Auszug aus “Teamlife” von Ralph Krueger (hier schonmal zitiert)
In den Neunzigerjahren versagte diese [Eishockey]Nationalmannschaft in wichtigen, grossen Spielen oft. Sobald es, auch materiell, um etwas ging, wirkte die Mannschaft wie gelähmt. [...] In kritischen Momenten dominierte ihre Angst ihre Aktionen. Blockierte die eigene Angst ihre Möglichkeiten, Chancen herauszuspielen und zu nutzen. Diese mentale Schwäche musste ich innerhalb von zehn Monaten beheben. Doch wo genau lag das Problem?
Die Spieler brauchten eine neue Zieldefinition. Ihr Ziel hiess bis dazumal: Gewinnen. Ihr Fokus war auf Populärwerden und Geldverdienen gerichtet. Dieser Fokus musste auf ihrer Festplatte umprogrammiert werden. Die neue Definition von Ziel war ausgezeichnete, hervorragende Ausführung im Moment. Das bedeutet: Wo immer sich die Spieler befinden, auf dem Eis beim Trainin, im Hotel beim Essen, an Orten der Freizeit, sollen sie, in jedem Moment, ihr Bestes geben. Und erst der Sinn der ganzen Sache ist es zu gewinnen. Auf dem Weg zum Erfolg liegt darin vielleicht der wichtigste Punkt des Tuns: den Unterschied zwischen Ziel und Sinn zu verstehen.
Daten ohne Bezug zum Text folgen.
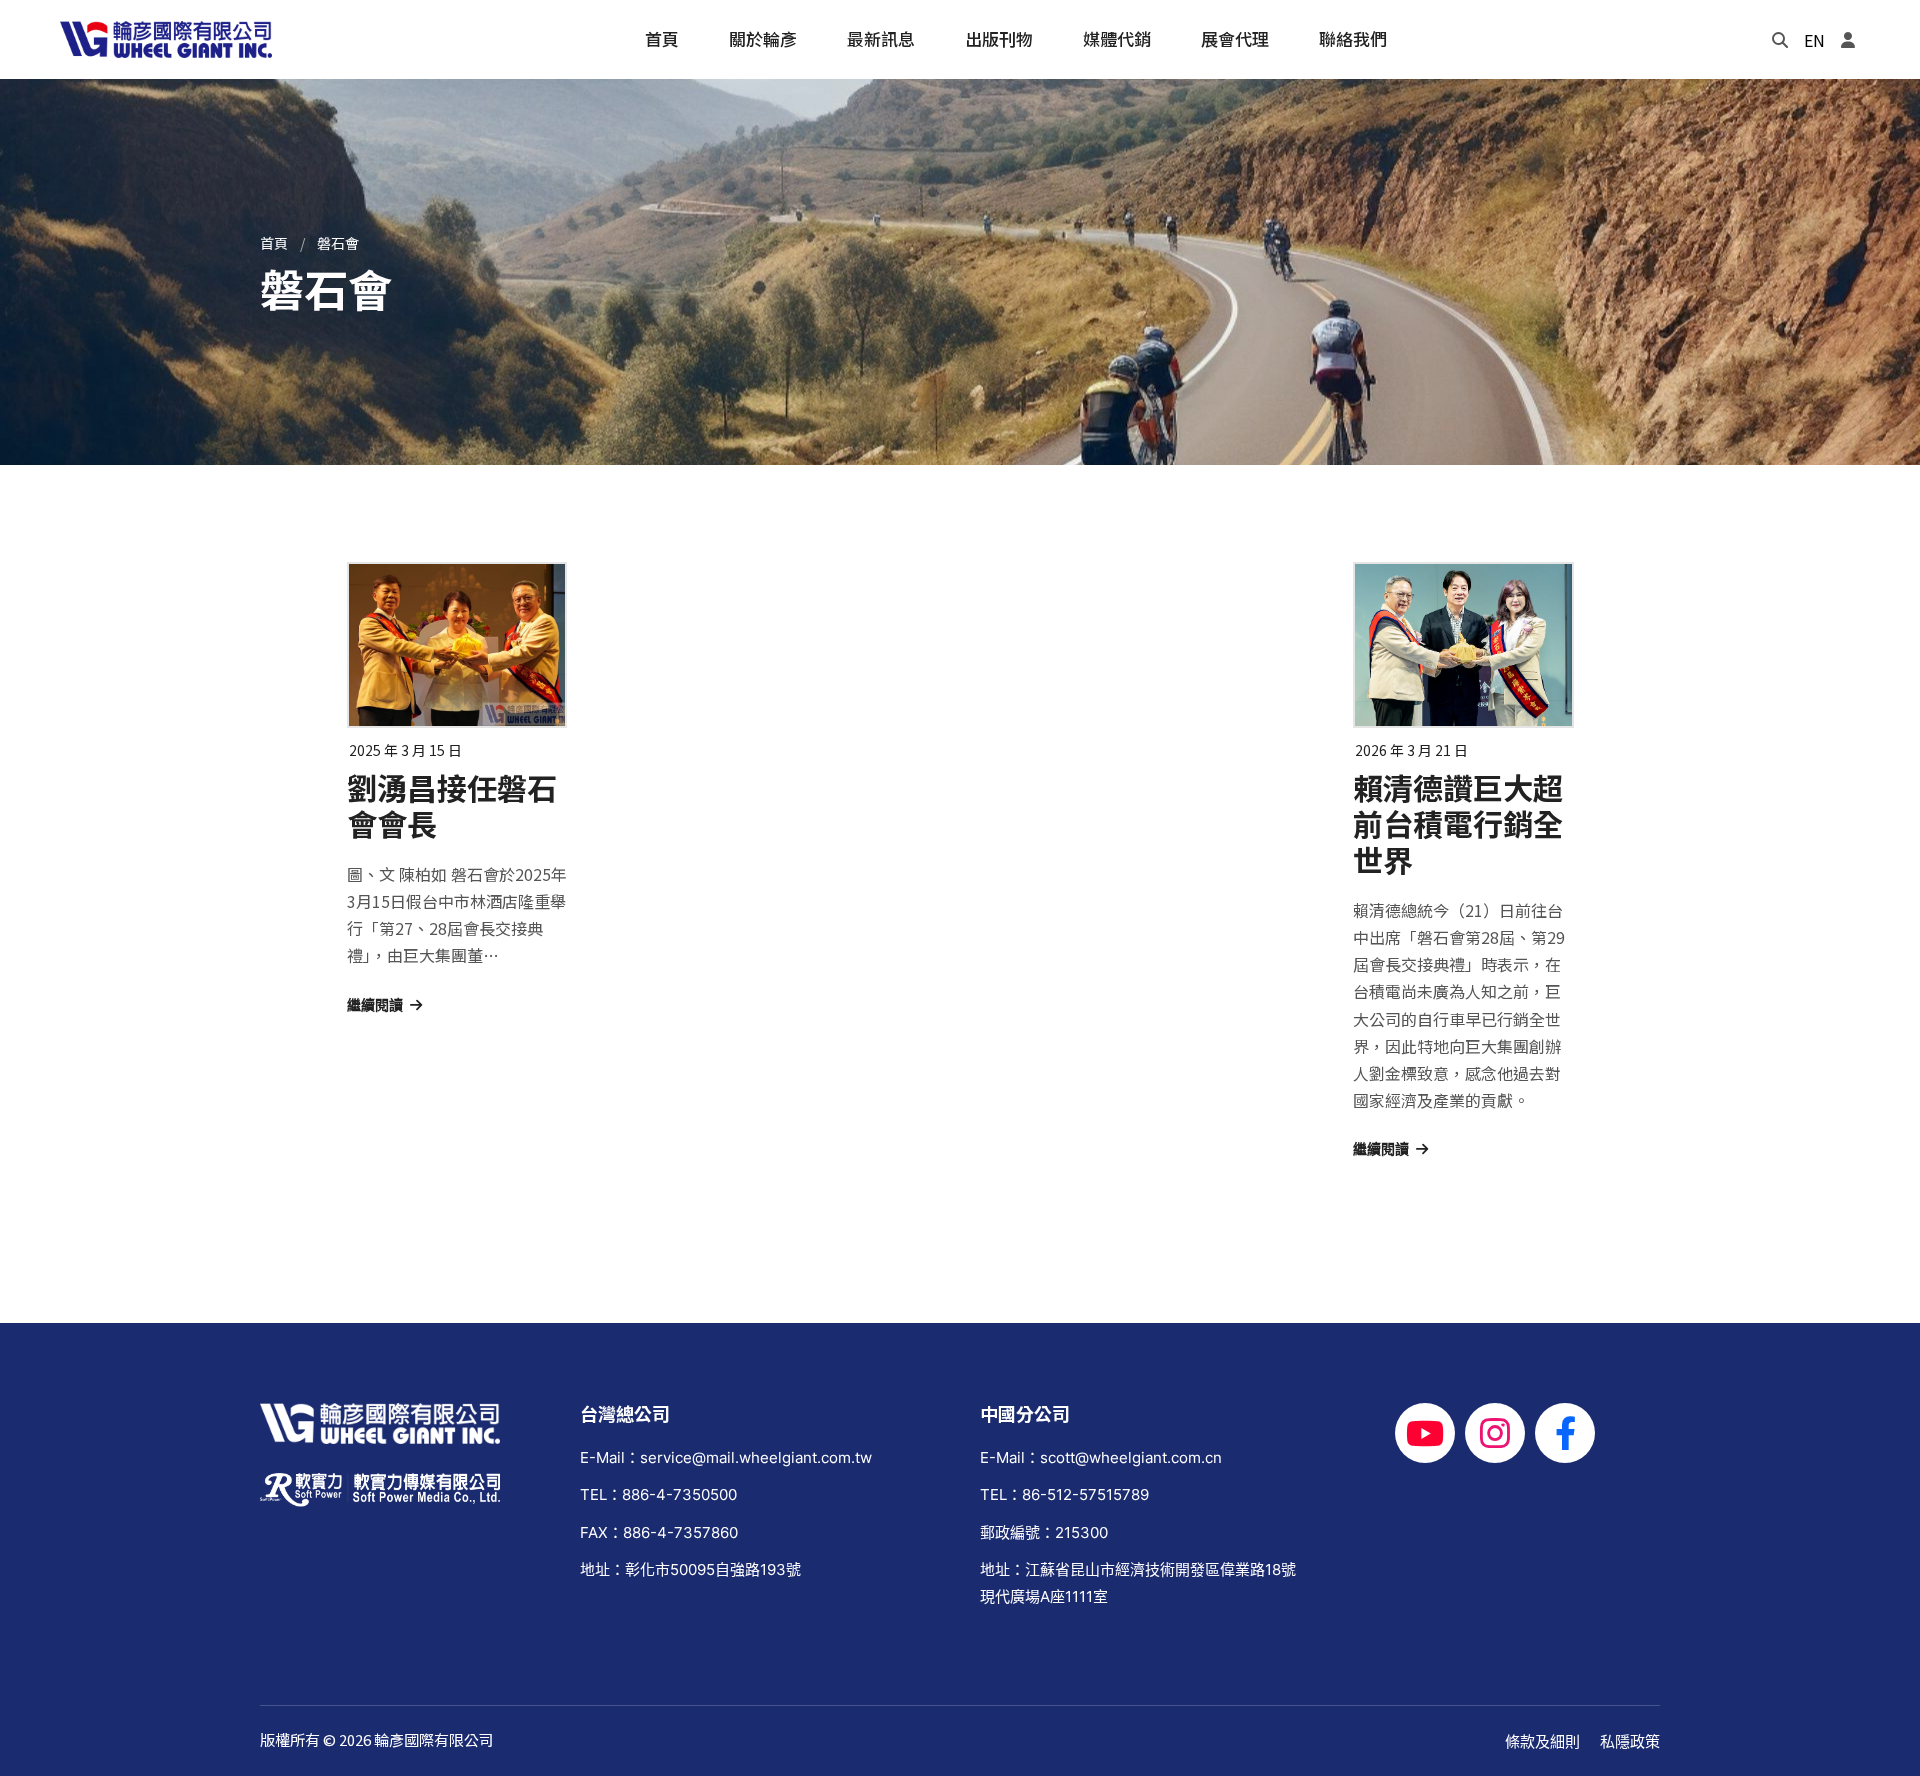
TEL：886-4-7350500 (658, 1494)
Steht ein Lehrling kurz vor seinem Abschluss oder eine Nationalmannschaft kurz vor einem Weltmeistertitel, können Ziel und Sinn zwischen Abschluss oder Durchfallen, zwischen Weltmeisterschaft oder Rang zwei entscheiden. WEnn eine Mannschaft fünf Minuten vor Ende des Spiels mit einem Tor Unterschied führt und dann beginnt, das Ziel, also die Asuführung, mit dem Sinn, nämlich dem Siegen, zu vertauschen, besteht die Gefahr, dass Ängste aufkommen, die zu einer Niederlage führen können. Beim Lehrling besteht die gleiche Gefahr. Bereitet er sich nicht optimal vor, hat er im Voraus nicht alles getan, um beid er Prüfung gut abzuschneiden, wird er im entscheidenden Moment auch unsicher werden und seinen Abschluss vielleicht vermasseln.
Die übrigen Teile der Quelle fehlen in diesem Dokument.